Material provided:
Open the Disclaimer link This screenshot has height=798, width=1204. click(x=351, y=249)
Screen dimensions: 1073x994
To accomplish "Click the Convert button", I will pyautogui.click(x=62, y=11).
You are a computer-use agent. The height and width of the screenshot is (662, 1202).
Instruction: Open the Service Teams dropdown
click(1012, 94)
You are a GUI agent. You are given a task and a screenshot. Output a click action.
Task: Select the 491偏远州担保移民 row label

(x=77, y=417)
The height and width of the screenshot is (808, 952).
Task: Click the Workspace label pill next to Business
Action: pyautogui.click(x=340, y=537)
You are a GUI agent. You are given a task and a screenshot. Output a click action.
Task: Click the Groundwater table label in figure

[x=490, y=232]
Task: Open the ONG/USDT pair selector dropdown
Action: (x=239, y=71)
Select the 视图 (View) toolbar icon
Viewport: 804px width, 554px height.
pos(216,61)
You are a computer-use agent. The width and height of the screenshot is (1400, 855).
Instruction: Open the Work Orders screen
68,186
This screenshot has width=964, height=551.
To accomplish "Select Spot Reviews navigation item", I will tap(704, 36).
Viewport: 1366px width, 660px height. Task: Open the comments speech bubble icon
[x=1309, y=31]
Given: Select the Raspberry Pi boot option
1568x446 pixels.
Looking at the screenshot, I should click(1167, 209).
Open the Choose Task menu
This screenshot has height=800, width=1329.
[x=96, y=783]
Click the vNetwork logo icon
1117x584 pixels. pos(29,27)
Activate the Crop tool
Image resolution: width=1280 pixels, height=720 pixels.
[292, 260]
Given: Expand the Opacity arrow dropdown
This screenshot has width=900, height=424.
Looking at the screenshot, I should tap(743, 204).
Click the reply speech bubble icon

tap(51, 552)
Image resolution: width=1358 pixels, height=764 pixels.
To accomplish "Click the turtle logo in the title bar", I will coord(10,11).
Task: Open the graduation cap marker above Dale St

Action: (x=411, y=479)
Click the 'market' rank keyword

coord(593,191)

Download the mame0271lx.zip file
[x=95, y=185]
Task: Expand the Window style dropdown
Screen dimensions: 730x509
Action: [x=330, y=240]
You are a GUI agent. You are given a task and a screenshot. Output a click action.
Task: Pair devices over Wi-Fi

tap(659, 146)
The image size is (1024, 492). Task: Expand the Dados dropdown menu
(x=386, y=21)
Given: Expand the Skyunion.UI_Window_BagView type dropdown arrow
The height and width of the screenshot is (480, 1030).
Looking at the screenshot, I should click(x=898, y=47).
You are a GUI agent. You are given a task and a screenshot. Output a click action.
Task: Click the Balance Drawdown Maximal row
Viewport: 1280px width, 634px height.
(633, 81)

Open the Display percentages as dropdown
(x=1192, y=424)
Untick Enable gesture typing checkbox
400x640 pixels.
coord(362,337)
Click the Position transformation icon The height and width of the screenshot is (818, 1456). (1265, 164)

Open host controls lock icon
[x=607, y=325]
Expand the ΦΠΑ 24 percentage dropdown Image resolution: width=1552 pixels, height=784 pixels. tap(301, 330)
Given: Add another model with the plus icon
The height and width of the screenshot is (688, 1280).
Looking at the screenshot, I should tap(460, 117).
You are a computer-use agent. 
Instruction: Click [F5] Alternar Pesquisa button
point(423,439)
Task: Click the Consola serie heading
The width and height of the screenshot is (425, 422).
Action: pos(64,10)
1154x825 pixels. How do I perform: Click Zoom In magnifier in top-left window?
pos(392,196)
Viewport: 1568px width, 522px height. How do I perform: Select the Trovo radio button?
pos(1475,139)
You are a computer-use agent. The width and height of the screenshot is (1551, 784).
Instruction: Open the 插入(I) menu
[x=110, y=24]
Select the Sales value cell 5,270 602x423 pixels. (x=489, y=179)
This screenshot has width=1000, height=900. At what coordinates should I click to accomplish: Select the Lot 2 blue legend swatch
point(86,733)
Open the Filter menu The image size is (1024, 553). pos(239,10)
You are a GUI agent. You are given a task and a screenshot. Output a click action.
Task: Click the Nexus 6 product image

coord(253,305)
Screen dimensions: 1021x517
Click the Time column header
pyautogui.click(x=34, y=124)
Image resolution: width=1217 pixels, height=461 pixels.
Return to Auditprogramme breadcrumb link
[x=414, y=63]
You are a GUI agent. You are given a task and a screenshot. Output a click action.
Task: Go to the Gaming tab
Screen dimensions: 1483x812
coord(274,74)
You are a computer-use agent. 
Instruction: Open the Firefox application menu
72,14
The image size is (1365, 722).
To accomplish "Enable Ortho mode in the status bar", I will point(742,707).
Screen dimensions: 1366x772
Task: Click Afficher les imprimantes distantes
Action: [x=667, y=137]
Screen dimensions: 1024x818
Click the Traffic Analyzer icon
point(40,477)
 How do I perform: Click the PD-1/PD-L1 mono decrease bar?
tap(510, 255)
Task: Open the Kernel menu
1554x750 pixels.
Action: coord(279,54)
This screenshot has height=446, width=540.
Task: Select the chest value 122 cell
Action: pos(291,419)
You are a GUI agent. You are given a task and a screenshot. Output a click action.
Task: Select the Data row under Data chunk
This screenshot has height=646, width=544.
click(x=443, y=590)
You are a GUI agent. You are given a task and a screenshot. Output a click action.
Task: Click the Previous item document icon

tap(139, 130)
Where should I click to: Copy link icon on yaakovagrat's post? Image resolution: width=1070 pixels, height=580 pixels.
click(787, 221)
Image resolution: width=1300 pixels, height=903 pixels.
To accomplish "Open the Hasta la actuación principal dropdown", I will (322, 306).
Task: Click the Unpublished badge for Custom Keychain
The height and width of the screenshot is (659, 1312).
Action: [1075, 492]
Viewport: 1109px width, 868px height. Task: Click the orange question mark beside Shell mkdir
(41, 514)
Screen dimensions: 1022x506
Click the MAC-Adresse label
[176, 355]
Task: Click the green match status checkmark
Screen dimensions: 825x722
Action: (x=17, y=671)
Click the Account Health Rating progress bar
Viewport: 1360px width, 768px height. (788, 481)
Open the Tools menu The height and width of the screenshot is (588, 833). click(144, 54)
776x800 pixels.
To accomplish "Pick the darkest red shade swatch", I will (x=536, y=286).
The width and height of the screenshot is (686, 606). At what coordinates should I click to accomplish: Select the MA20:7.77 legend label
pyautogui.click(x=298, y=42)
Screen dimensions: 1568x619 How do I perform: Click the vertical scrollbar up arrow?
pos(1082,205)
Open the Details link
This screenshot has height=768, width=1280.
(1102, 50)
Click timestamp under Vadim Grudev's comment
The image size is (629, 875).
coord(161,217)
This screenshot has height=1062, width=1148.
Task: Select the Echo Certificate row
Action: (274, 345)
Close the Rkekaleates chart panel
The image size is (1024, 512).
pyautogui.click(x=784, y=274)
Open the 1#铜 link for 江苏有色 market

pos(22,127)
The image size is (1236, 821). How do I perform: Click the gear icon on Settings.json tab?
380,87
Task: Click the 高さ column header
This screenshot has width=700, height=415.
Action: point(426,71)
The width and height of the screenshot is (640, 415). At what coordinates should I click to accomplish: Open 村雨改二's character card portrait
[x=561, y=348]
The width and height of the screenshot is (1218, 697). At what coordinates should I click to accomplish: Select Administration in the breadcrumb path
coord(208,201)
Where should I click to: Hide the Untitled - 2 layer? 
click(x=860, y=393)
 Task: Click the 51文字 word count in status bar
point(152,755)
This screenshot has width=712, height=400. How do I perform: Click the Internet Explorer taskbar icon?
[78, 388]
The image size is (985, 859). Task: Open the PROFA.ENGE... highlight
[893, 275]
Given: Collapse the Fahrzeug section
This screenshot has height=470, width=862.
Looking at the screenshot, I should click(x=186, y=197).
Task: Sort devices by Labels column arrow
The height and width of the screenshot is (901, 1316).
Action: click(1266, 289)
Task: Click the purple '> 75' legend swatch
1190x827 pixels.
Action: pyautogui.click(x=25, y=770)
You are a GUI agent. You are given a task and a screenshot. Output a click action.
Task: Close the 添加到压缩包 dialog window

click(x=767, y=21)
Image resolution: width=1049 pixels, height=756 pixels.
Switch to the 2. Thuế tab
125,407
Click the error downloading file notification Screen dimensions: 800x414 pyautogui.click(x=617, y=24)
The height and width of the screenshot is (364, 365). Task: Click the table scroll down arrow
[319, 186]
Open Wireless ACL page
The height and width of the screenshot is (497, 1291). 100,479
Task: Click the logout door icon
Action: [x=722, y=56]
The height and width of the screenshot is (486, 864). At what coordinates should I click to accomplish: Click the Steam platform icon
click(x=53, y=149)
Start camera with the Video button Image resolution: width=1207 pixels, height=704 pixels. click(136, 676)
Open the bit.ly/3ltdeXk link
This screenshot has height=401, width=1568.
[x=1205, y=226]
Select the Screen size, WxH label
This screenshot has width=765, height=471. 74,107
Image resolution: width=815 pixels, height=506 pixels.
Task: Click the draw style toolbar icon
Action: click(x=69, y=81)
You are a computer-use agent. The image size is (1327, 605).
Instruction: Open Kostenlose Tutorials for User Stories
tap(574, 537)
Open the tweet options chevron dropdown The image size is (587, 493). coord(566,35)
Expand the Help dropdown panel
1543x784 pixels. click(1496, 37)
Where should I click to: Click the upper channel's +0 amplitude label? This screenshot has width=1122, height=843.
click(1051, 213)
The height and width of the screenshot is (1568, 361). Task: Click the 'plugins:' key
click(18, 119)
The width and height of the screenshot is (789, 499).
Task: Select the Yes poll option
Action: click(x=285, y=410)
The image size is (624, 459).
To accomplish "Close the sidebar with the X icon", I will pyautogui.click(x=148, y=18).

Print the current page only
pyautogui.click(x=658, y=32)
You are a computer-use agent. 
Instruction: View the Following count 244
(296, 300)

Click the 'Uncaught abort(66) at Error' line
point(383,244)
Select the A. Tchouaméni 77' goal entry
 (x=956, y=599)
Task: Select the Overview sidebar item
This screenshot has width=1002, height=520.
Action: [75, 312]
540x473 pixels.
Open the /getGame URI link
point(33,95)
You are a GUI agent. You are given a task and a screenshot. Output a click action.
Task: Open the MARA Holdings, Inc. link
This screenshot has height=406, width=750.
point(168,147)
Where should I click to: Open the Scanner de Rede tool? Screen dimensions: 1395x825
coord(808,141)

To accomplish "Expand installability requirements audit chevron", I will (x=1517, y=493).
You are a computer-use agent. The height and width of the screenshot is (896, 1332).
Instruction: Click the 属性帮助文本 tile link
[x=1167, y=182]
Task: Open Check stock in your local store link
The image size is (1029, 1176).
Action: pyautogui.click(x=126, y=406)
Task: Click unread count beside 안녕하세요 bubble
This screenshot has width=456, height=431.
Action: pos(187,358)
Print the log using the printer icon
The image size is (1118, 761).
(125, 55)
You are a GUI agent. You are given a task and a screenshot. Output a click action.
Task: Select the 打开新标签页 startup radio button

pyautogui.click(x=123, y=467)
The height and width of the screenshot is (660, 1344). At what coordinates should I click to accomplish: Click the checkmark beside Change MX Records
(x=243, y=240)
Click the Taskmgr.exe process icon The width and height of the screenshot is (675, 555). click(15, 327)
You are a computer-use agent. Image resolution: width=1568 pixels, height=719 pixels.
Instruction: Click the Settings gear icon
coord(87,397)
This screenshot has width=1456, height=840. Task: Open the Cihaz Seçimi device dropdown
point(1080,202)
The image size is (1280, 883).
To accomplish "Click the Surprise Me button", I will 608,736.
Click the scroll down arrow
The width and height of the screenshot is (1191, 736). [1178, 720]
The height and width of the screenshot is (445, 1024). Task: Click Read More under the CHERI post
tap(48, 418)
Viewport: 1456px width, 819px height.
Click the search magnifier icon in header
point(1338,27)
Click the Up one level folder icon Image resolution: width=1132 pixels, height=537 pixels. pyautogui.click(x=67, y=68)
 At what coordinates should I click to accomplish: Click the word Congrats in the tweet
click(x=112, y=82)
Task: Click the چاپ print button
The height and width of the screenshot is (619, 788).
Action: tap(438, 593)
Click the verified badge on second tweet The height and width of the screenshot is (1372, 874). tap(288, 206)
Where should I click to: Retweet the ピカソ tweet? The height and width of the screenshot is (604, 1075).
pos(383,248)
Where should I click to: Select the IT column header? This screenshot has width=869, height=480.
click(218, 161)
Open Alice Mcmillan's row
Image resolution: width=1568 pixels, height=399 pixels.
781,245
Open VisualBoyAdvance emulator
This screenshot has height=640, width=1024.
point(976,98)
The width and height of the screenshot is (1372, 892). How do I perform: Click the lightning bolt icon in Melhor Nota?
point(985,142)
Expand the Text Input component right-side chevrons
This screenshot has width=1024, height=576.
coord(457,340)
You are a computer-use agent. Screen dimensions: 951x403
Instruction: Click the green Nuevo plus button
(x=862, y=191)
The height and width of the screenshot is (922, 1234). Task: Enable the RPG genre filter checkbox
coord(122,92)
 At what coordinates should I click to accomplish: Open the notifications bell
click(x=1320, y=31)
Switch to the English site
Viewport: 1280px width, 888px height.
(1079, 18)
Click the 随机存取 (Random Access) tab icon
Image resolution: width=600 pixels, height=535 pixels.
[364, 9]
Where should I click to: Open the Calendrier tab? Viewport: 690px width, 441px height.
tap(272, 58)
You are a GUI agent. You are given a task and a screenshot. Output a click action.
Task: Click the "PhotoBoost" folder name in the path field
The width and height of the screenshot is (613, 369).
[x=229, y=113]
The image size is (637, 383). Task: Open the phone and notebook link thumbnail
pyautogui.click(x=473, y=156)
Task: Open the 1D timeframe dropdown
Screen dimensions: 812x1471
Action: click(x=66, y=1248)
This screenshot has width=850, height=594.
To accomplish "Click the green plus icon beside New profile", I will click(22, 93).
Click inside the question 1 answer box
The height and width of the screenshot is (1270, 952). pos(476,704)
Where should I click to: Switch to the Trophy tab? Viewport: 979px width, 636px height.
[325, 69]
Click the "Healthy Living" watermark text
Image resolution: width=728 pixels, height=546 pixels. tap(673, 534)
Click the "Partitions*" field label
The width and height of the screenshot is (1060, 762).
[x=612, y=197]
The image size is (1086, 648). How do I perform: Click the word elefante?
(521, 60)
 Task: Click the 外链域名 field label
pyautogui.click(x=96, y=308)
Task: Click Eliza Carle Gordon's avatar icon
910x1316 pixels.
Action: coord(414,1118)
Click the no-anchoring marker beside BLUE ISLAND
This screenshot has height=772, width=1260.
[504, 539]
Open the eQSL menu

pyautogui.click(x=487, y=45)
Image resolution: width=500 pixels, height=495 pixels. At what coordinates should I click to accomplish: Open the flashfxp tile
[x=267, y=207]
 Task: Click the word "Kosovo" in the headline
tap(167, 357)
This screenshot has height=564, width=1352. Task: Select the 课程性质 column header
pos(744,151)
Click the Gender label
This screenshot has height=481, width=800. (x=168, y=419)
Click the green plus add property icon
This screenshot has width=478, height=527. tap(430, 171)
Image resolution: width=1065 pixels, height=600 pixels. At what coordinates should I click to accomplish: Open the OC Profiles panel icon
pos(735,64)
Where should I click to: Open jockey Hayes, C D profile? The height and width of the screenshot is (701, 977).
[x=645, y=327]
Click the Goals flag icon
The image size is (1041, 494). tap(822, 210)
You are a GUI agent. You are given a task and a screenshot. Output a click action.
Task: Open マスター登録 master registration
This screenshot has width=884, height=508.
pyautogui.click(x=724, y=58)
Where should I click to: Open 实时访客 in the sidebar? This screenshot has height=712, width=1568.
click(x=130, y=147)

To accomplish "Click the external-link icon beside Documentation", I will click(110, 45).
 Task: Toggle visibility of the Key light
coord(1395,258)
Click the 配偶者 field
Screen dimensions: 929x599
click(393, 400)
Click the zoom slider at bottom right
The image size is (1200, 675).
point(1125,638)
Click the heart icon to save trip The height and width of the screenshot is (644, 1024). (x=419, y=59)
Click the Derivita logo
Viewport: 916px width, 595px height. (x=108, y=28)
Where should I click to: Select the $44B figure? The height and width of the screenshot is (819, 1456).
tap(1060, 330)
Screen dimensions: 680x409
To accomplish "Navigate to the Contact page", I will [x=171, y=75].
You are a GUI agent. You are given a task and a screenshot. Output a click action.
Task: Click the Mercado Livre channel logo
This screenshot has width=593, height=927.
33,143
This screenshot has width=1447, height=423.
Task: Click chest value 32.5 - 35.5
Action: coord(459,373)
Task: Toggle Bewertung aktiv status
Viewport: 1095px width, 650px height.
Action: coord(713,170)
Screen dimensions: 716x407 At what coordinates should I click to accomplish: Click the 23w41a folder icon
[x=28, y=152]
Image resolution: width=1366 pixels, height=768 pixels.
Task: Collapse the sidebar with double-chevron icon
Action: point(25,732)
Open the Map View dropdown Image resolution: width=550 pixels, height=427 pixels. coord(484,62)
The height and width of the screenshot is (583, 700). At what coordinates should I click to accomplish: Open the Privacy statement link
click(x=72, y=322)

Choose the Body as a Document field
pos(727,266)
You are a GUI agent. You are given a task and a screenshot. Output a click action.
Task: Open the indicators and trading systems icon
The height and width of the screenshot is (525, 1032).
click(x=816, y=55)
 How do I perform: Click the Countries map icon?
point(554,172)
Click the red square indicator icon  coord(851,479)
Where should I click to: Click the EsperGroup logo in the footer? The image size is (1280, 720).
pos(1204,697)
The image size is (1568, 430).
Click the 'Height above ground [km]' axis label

What you are asked to do:
Return each line of the listing that holds the string "badge".

Exercise response:
Task: Click the Unpublished badge for Custom Keychain
Click the verified badge on second tweet The height and width of the screenshot is (1372, 874). tap(288, 206)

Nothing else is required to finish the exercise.